Shachar co-wrote a letter signed by 174 national, state and local HIV organizations urging members of the senate not to repeal or modify the Affordable Care Act without a clearly defined replacement plan. That was followed by a letter on Tuesday sent by more than 950 HIV medical professionals urging Congressional members not to repeal the Affordable Care Act without a viable replacement plan, and to sustain the federal commitment to the Medicaid program.

“In most states, prior to the ACA, low-income patients with HIV were denied Medicaid coverage until they became sick and disabled, and did not have the resources to participate in health savings accounts,” the group, which included the HIV Medicine Association, said in a statement.

America’s Health Insurance Plans in December said an immediate repeal of federal support – particularly federal cost-sharing programs and Medicaid expansion – would jeopardize care for millions of Americans and disrupt market stability.

Vice President-elect Mike Pence told Republican lawmakers on Wednesday the transition team is “mindful of disrupting the market,” but signaled that a replacement plan would not be in place at the time the law is repealed. “The first order of business” was to “repeal and replace Obamacare,” Pence told a news briefing, adding that “the architecture of the replacement” would come together “in the weeks and months ahead.”

Before the ACA was passed, only about 13 percent of people with HIV had private health insurance and 24 percent had no coverage at all, according to the Department of Health and Human Services. Medicaid, which provides insurance for low-income individuals, is the largest source of insurance coverage for people with HIV, covering more than 40 percent of HIV-positive individuals, Kaiser Family Foundation estimates.

In the 31 states plus the District of Columbia that expanded Medicaid under ACA, the law eliminated rules that prevented all but pregnant women and the disabled from gaining coverage. “Obviously, not every state expanded Medicaid, but for the vast majority that did, this was the single most significant piece of the Affordable Care Act for people with HIV,” said Amy Killelea of the National Alliance of State & Territorial AIDS Directors (NASTAD).

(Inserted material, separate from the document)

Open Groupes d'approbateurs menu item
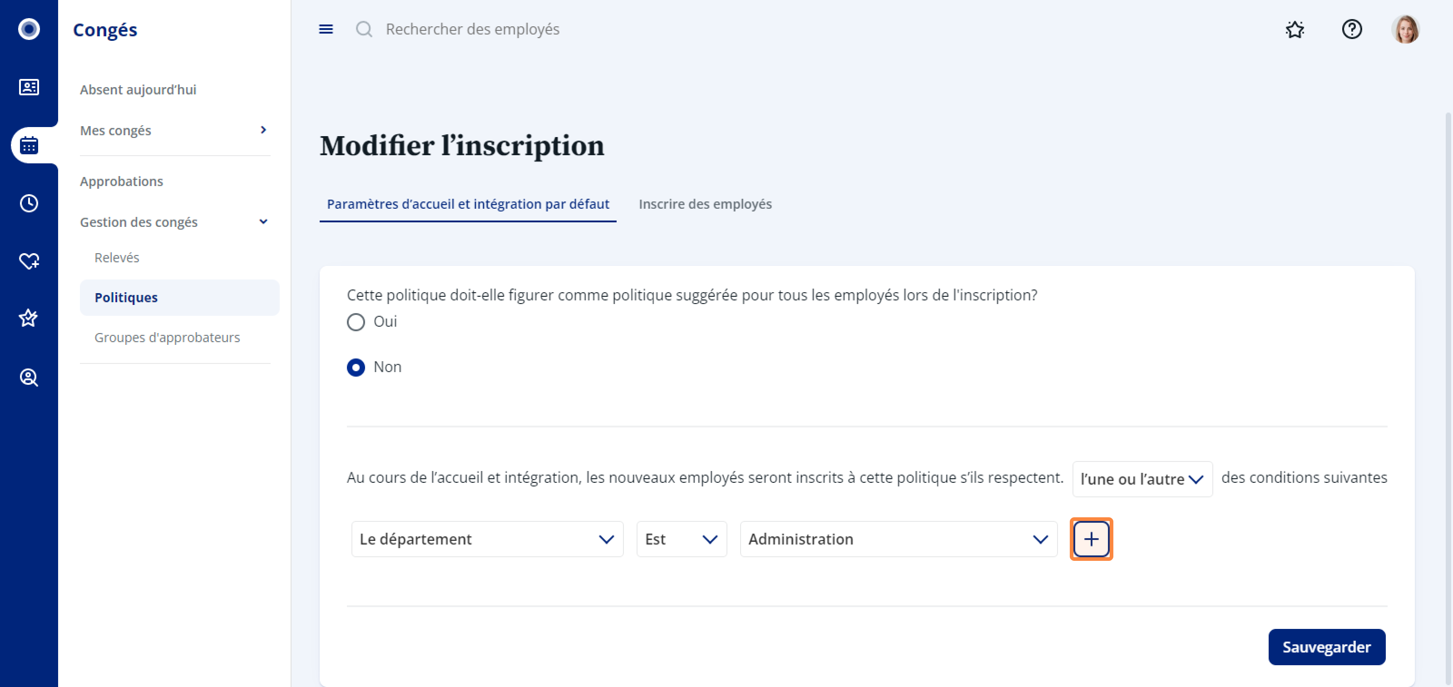This screenshot has width=1453, height=687. click(x=167, y=338)
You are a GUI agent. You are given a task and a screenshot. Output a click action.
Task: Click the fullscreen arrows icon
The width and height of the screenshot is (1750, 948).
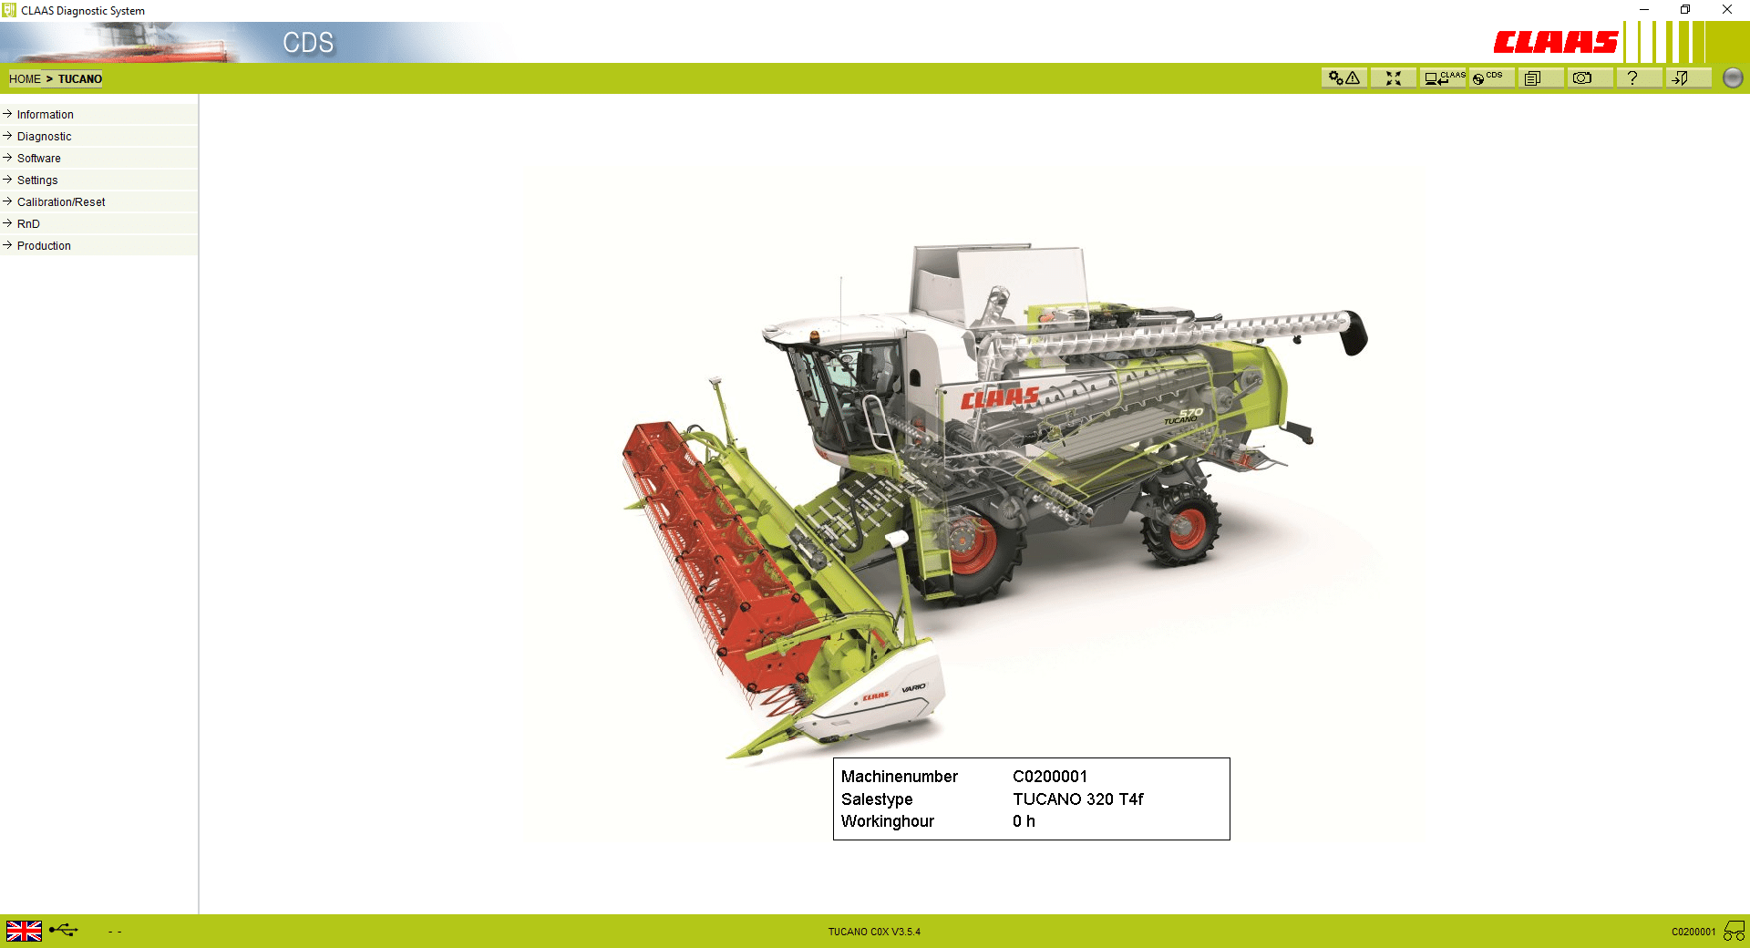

Another 25 percent of people with HIV are covered by Medicare, the U.S. insurance program for the elderly and permanently disabled. Nationwide data on how many of the 1.2 million HIV-positive individuals in the United States gained coverage through the ACA are still being tallied, said Kaiser health policy analyst Jennifer Kates. But policy experts say the impact has been dramatic.

“A lot of what the ACA did that is kind of below the radar is incredibly important to people living with HIV,” said Matthew Kavanagh, a policy analyst at Health Global Access Project in Washington. Before the Affordable Care Act, he said, people living with HIV “had huge problems accessing medications and insurance.”

In non-expansion states, many people with HIV got their insurance premiums for Obamacare plans paid through the Ryan White program, a federal grant program established after the death of the Indiana teen in 1990 of AIDS. The program funds AIDS Drug Assistance Programs (ADAP), which pay for AIDS drugs and insurance premiums for people who are uninsured and underinsured. “It’s the main safety net below Medicaid, below Medicare, below private insurance,” Kates said. Even if the Affordable Care Act were repealed in full, Ryan White would be there as a safety net, but the program has a fixed budget each year. In the past, that has resulted in waiting lists. In September of 2011, nearly 9,300 people were on ADAP waiting lists nationwide, NASTAD data show.

Killelea said her group intends to work with members of Congress and the new administration to “underscore the public health and individual health impact” the ACA has had on people with HIV. “The ACA opened up new choices for people who were frankly uninsurable in the United States prior to the ACA.”